出荷するレッツノート XZ6を持つITプロダクツ事業部幹部

 パナソニックは、兵庫県神戸市の同社神戸工場において、「レッツノート XZ6」の出荷式を行なった。この日だけで、1,500台のレッツノート XZ6を出荷。全国の量販店などに届けられる。

 パナソニック AVCネットワークス社 常務 ITプロダクツ事業部・坂元寛明事業部長は、「神戸工場では、5年前に、SXシリーズを発売した際、出荷式を行なった。出荷式は節目ごとに開催しており、20周年モデルである着脱式2in1 PCのXZ6は、まさにレッツノートにとって節目にあたる製品。事業部全体を挙げて出荷式を行なう」とした。

 パナソニックでは、創業者である松下幸之助氏の発案によって、正月の恒例行事として「初荷」が行なわれてきた。現在でも、新製品を全国に届ける初出荷の時には、出荷式の伝統が受け継がれているという。

 「なぜ、パナソニックは出荷式を行なうのか。それは、生産、出荷するだけがモノづくりではないと考えているからだ。創業者は、商品は『娘』と一緒だと話し、娘をお客様のところに嫁がせるという意味がある。この意義を年1回の初荷で社員に注入していた。設計し、出荷し、その先の『嫁ぎ先』で無事に動作し、貢献するといったところまで、真心を込めて作り込んでいくことが大切である。モノを出荷するという覚悟を決めるのが出荷式である」とした。

 さらに、坂元事業部長は、今年(2017年)4月に、米国市場で発売する予定の新タフブックにおいて、米国の拠点で初めて出荷式を行なう予定であり、「米国人が法被を来て、出荷式を行なうことになる」ことを明らかにした。

兵庫県神戸市にあるパナソニック神戸工場
過去20年間に渡る歴代製品が展示されている
パナソニック AVCネットワークス社 常務 ITプロダクツ事業部・坂元寛明事業部長
パナソニックの出荷式は松下幸之助氏が発案した「初荷」が原点
レッツノート XZ6を運ぶ坂元事業部長(左)と清水所長(右)
レッツノート XZ6を持つ坂元事業部長
トラックに積み込む
トラックに積載され出荷を待つレッツノート XZ6
出荷式での鯉の滝登り
トラックを送り出す神戸工場の社員

 2月17日に発売されるレッツノート XZ6は、同シリーズ初の着脱式2in1 PCで、Core iプロセッサを搭載した12型のタブレット兼モバイルPCとしては世界最軽量となる約1,019gを実現。取り外したタブレット本体でも約550gとなり、同様に世界最軽量を実現している。

 また、タブレット部だけで約4.5時間、モバイルPCでは最大約15時間のバッテリ駆動を実現しているほか、0.4mm厚のマグネシウム合金製リアキャビネットを採用。フロントシャーシには0.45mm厚のマグネシウム合金を採用したほか、3層構造により落下時などにも対応できる強度を確保している。

集めた資料
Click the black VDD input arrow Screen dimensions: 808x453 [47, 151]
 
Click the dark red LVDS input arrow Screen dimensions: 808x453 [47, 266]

やること
1. 出荷式の記事の「パナソニックでは、創業者であ」を含むところから始めて、「レッツノート XZ6を運ぶ坂元事業部長(左)と清水所長(右)」のところまでを、一字も変えずに打ち直してください。
2. 出荷式の記事を、最後の文のあとから書き継いでください。
一覧は、文章とは別の資料です。

答え
1.
パナソニックでは、創業者である松下幸之助氏の発案によって、正月の恒例行事として「初荷」が行なわれてきた。現在でも、新製品を全国に届ける初出荷の時には、出荷式の伝統が受け継がれているという。

 「なぜ、パナソニックは出荷式を行なうのか。それは、生産、出荷するだけがモノづくりではないと考えているからだ。創業者は、商品は『娘』と一緒だと話し、娘をお客様のところに嫁がせるという意味がある。この意義を年1回の初荷で社員に注入していた。設計し、出荷し、その先の『嫁ぎ先』で無事に動作し、貢献するといったところまで、真心を込めて作り込んでいくことが大切である。モノを出荷するという覚悟を決めるのが出荷式である」とした。

 さらに、坂元事業部長は、今年(2017年)4月に、米国市場で発売する予定の新タフブックにおいて、米国の拠点で初めて出荷式を行なう予定であり、「米国人が法被を来て、出荷式を行なうことになる」ことを明らかにした。

兵庫県神戸市にあるパナソニック神戸工場
過去20年間に渡る歴代製品が展示されている
パナソニック AVCネットワークス社 常務 ITプロダクツ事業部・坂元寛明事業部長
パナソニックの出荷式は松下幸之助氏が発案した「初荷」が原点
レッツノート XZ6を運ぶ坂元事業部長(左)と清水所長(右)

2.
 パナソニックが、モバイルPCで目指す「軽量」、「高性能」、「頑丈」、「長時間バッテリ駆動」といった要素を高い次元で実現した製品であり、「MADE IN KOBE」を標榜する神戸工場での高い品質のモノづくりによって、市場に投入されることになる。

 パナソニックAVCネットワークス社ITプロダクツ事業部ITPBD・TSBU技術統括担当の谷口尚史部長は、「どこでも自由なスタイルでビジネスをスピードアップすることを目指して開発した製品。ノートPCとして作成業務をこなし、軽量タブレットとして提案活動に活かすことができる。外回りが多いビジネスマンがハイブリッドな使い方ができ、業務効率化に繋げることができる」などとした。

 また、繰り返して着脱することを想定して、新開発の高耐久コネクタを採用。頑丈ドッキング構造としていることにも言及。「タフブックやタフパッドで培った頑丈設計技術を活用した。故障して業務が滞ったり、不便になるといった状況にならないようにした」と述べた。

 頑丈性能を実現するために、ノートPCスタイルでの76cm落下試験(動作時の底面方向)、26方向30cm落下試験、100kgf加圧振動試験、キーボード打鍵試験のほか、新たにタブレットドッキング部の着脱試験、タブレット単体での76cm落下試験(動作時の6方向)、ヒンジ耐久試験を追加したという。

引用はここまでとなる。